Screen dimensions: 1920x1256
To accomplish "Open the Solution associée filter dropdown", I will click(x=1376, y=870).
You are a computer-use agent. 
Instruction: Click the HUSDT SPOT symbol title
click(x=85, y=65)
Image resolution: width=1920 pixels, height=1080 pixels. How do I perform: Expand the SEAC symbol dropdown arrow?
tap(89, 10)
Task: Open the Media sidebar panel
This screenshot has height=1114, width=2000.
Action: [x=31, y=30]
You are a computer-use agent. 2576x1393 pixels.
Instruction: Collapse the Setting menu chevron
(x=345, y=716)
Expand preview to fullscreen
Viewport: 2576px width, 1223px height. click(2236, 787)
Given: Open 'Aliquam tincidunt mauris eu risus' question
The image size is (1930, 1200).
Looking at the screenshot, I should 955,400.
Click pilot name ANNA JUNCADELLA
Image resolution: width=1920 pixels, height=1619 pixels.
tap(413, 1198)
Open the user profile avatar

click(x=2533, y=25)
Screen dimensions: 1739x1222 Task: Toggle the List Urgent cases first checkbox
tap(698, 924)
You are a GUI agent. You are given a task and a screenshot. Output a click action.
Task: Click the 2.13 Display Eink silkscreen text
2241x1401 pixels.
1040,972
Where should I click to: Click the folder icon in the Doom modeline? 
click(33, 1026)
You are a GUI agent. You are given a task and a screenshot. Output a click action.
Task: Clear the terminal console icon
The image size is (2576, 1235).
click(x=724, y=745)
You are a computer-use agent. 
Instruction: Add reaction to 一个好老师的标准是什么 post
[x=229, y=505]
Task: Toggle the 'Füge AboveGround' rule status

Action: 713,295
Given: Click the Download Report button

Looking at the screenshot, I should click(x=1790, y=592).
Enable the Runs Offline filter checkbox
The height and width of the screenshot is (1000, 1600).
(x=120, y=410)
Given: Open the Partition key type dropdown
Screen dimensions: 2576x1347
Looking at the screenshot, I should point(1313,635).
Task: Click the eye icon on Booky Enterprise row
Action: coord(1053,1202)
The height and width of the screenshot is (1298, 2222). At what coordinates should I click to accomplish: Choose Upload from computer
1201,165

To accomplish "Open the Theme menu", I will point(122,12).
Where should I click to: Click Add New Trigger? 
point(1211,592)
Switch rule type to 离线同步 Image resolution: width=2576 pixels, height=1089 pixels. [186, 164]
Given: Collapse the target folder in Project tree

▶ [Exercise requirements]: Where a line in the entries holds the word "will", copy that line.

▶ [Exercise answer]:
To accomplish "Open the Solution associée filter dropdown", I will click(x=1376, y=870).
To accomplish "Open the Theme menu", I will point(122,12).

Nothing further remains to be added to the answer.